──────── Exercise input ────────
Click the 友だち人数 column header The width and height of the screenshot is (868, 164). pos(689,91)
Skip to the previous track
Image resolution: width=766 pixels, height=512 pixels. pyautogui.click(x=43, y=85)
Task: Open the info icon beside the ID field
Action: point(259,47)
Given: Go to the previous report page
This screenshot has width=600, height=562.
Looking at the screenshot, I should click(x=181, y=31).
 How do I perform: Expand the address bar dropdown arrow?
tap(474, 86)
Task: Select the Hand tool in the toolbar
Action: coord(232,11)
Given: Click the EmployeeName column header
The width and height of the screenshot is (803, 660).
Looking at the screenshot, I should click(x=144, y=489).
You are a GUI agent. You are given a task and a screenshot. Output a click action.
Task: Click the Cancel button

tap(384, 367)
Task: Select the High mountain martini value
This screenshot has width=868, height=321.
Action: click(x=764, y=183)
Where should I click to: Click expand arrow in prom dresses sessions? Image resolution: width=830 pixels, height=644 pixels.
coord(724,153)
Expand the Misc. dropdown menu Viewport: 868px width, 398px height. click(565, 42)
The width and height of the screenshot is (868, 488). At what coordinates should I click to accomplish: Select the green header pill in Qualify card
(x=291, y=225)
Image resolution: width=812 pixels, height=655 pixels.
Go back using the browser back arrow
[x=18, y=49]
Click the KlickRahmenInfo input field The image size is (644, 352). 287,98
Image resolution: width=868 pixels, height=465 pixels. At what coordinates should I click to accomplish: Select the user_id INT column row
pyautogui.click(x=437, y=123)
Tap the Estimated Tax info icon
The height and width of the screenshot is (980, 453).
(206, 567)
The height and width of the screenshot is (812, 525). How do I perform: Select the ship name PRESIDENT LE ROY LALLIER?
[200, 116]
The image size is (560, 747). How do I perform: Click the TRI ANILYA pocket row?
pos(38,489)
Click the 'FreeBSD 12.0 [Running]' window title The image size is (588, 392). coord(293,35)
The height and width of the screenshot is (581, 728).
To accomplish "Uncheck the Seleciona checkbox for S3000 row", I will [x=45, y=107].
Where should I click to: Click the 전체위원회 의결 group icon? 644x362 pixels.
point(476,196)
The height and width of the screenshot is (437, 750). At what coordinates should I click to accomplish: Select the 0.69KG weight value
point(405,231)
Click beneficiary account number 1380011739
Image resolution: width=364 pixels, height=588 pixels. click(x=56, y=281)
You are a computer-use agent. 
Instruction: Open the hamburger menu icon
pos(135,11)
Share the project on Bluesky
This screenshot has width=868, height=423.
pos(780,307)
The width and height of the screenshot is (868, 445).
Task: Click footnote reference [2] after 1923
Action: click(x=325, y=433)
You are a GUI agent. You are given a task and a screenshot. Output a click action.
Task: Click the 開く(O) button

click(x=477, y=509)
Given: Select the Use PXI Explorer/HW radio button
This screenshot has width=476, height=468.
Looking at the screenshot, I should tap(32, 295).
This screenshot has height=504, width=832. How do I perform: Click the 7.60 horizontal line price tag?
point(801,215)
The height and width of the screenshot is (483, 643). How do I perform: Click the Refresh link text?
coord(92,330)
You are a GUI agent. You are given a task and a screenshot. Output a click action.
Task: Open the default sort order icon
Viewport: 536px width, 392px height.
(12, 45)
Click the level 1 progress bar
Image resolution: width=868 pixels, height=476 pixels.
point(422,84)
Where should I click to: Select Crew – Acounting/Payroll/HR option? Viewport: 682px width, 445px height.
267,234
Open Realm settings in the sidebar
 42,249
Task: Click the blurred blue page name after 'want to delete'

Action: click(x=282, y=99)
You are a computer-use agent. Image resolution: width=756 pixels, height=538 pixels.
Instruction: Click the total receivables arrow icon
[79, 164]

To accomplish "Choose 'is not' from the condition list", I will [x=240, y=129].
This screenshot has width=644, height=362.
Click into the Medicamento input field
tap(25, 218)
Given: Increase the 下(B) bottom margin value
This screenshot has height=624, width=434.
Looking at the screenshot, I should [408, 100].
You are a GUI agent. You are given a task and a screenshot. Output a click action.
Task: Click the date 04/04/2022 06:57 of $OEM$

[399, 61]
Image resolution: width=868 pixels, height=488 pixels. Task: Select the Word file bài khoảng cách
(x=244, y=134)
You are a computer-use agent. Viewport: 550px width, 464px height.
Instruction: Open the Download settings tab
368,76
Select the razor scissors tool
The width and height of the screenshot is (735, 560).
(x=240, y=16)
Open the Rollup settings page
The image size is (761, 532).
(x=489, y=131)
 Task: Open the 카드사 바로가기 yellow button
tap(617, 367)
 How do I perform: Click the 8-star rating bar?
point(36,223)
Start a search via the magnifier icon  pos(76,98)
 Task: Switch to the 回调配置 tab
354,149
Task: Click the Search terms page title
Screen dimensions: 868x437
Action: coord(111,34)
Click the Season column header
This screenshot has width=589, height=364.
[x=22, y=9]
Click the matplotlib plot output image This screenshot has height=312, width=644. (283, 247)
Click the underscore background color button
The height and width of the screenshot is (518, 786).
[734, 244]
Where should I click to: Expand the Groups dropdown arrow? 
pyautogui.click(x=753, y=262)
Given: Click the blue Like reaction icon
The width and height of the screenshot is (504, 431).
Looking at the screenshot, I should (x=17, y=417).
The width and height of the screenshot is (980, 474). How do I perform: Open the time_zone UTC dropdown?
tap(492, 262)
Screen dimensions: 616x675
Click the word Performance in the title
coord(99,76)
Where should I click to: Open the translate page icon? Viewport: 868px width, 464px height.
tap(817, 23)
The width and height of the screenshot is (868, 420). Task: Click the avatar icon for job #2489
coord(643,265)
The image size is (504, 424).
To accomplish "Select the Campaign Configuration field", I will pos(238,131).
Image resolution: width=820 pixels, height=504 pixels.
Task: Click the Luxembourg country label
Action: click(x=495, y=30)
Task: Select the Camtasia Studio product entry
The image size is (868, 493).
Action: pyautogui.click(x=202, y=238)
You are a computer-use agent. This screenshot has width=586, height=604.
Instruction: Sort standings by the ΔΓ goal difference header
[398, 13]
────────
### What you should do
Check each line of the listing above. Copy it if it holds the string "computer".

### Task response
You are a computer-use agent. 
You are a computer-use agent. Image resolution: width=756 pixels, height=538 pixels.
You are a computer-use agent. Viewport: 550px width, 464px height.
You are a computer-use agent. This screenshot has width=586, height=604.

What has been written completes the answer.